My teens/twenties Hawthorne Deluxe had been run into a wall apparently, fork was pretty bent.  Steer tube and threads were good so I decided to try to straighten it, I think it came out alright, check the pics!
www.blackdotmetalwerks.com


----------



## ratfink1962 (Jan 9, 2011)

Looks good!

Nice work.


----------



## bud poe (Jan 9, 2011)

Thanks!  It was my first attempt, I made a simple fixture and used a "port-a-power" hydraulic jack and a little heat.  I had to move one leg a bit more than the other but it didn't take too long.
Soon I hope to test it out!


----------



## indianfaze (Jan 10, 2011)

yeah bud! impressed. i know ill need your help soon......


----------



## bud poe (Jan 10, 2011)

Thanks Chris!  I got a really bad one at home that I'm gonna try next.  I'll post pics...
I'd be glad to help however I can, let me know...
Bud


----------



## Gordon (Jan 10, 2011)

Bud, if you run out of projects, my daughter still has those 12 bikes in her garage.


----------



## bud poe (Jan 10, 2011)

Gordon!  Yeah I was supposed to go check them out and, well, you know how it goes...
Do you remember what was there or have any pics?  
PM or email me at budpoe231@gmail.com
Thanks,
Bud


----------



## rustyspoke66 (Jan 10, 2011)

Nice work, I finally found the Park fork truing jig I've always wanted and if anybody needs a hand with alignment I do have Park tools to align the rear triangle and dropouts.
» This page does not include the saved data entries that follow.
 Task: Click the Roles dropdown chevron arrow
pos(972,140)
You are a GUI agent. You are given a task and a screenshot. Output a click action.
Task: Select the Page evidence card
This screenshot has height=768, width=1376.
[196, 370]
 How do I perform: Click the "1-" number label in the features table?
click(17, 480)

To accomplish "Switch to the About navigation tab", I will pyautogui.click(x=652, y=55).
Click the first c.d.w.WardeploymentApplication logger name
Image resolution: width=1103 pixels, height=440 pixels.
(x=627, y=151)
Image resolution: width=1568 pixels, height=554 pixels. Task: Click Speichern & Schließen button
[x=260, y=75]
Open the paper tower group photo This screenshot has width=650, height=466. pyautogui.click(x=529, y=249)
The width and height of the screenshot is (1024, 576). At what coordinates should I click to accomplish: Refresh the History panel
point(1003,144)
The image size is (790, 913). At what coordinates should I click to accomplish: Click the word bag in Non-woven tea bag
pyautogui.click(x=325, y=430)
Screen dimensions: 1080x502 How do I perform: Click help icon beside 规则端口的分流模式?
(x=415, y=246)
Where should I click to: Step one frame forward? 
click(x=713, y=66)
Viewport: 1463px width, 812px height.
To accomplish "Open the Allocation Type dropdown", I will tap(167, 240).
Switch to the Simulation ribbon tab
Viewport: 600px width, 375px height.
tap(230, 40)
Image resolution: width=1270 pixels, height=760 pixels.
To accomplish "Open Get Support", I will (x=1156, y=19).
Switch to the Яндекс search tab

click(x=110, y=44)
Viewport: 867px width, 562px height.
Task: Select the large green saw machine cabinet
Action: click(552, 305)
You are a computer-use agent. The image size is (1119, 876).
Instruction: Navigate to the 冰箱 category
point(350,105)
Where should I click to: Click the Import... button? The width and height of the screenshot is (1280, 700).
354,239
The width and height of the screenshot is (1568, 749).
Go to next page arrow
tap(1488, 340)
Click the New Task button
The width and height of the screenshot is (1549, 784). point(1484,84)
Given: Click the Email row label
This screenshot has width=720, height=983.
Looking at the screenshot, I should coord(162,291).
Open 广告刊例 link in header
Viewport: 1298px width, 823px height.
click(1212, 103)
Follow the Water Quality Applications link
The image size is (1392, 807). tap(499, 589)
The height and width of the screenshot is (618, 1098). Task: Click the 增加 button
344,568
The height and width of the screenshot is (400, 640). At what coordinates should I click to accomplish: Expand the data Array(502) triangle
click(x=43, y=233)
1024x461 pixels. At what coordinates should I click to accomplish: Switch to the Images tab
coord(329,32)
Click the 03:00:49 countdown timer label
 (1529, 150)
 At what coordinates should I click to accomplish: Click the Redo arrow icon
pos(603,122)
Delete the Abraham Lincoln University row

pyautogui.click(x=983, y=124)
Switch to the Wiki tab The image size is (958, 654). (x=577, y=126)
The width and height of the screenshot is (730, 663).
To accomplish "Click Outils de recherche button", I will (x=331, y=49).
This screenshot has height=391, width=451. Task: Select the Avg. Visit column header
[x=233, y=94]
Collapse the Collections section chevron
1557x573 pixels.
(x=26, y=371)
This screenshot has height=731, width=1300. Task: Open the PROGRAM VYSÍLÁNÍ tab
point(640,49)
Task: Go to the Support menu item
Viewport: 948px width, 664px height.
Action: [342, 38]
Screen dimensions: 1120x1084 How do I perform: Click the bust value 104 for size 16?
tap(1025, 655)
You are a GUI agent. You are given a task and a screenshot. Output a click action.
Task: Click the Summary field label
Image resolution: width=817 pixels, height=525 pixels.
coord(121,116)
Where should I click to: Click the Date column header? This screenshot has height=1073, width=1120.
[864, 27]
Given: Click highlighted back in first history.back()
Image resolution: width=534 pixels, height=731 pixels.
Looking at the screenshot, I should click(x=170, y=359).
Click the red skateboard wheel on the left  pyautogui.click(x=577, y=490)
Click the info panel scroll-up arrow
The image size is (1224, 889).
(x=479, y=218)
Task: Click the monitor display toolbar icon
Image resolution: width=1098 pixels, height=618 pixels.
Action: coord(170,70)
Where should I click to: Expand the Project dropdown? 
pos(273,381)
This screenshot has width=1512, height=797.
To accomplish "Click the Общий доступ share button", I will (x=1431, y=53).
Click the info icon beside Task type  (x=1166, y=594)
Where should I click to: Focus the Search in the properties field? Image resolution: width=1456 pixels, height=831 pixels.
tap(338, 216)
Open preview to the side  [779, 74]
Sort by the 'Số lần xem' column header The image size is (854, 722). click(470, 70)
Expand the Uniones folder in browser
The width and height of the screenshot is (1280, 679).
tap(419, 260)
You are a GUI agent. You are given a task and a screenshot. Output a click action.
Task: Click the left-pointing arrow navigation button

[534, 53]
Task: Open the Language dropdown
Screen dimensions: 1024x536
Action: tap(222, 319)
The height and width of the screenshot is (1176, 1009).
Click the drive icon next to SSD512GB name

This fork jig is kinda hard to find I think there might be a bit to much liability in fork truing, of course this is a hobby and it's not always easy to find a good fork.


----------



## gold street customs (Jan 11, 2011)

I straightened a scrambler fork at the old machine shop I worked at , the only thing I would have done different is use some wooden blocks for a base to press against (had to fix a couple of dings) oops!! but live and learn...


----------



## bud poe (Jan 11, 2011)

Yeah I used some UHMW plastic blocks but next time I'll use wood (its softer)...Do you think "cold setting" is better?  I used heat figuring it would be less stress on the metal and avoid any cracking...any thoughts?
Oh, and that's a cool alignment tool!  Thanks for posting....As for liability, I won't be jumping any curbs on this one!


----------



## rustyspoke66 (Jan 11, 2011)

I worked in bike shops for years in the 80's and early 90's and finally found a shop that had two of these and was willing to let go of one. I have found once every thing on a bike is aligned it builds up better and you can ride without hand no problem.


----------